=== Exercise description ===
Exclude images and print all the records verbatim.

(Beginning of Raw data)

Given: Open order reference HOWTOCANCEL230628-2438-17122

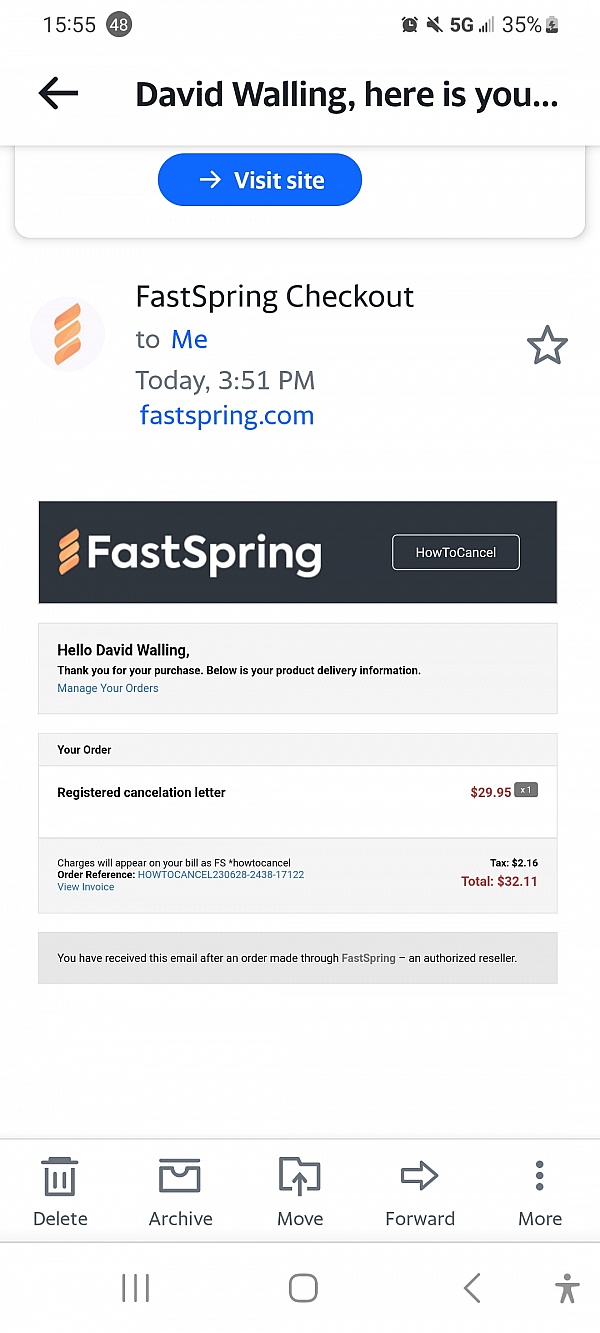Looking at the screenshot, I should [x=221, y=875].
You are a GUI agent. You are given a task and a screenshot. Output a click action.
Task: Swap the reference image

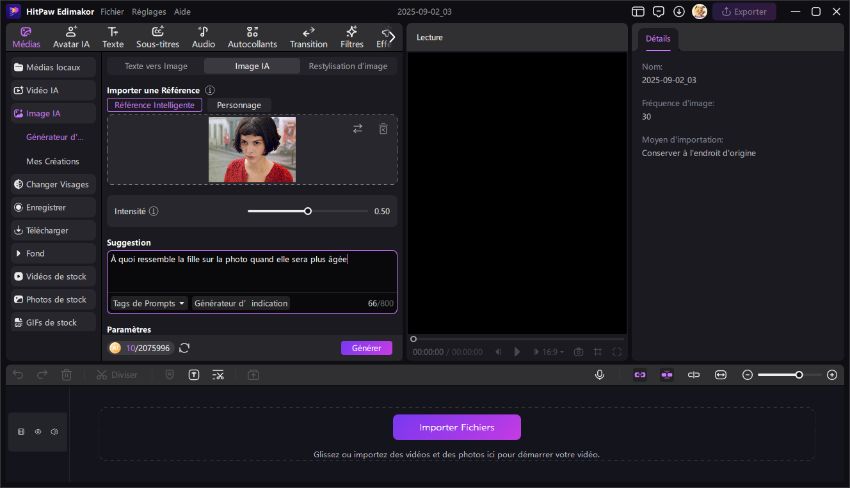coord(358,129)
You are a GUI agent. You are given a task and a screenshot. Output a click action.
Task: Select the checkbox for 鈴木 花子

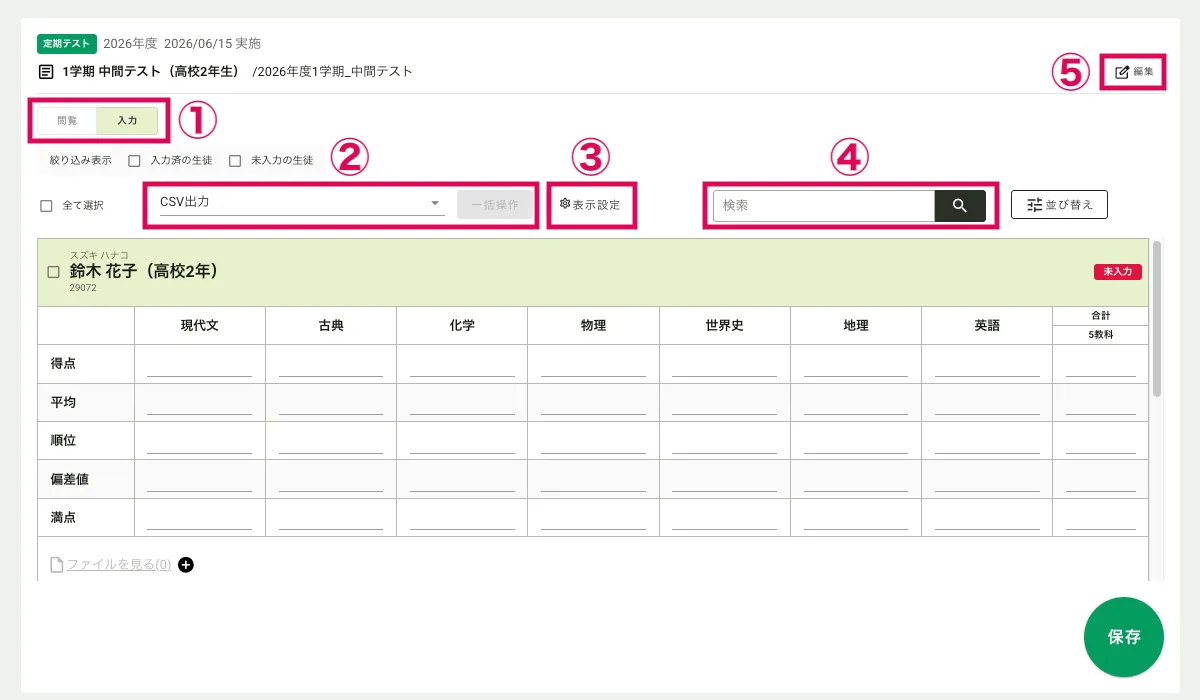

(End of Raw data)

=== Result of this task ===
Given: Open order reference HOWTOCANCEL230628-2438-17122

Looking at the screenshot, I should [x=221, y=875].
You are a GUI agent. You are given a task and a screenshot. Output a click action.
Task: Swap the reference image

coord(358,129)
You are a GUI agent. You are given a task and a screenshot. Output a click action.
Task: Select the checkbox for 鈴木 花子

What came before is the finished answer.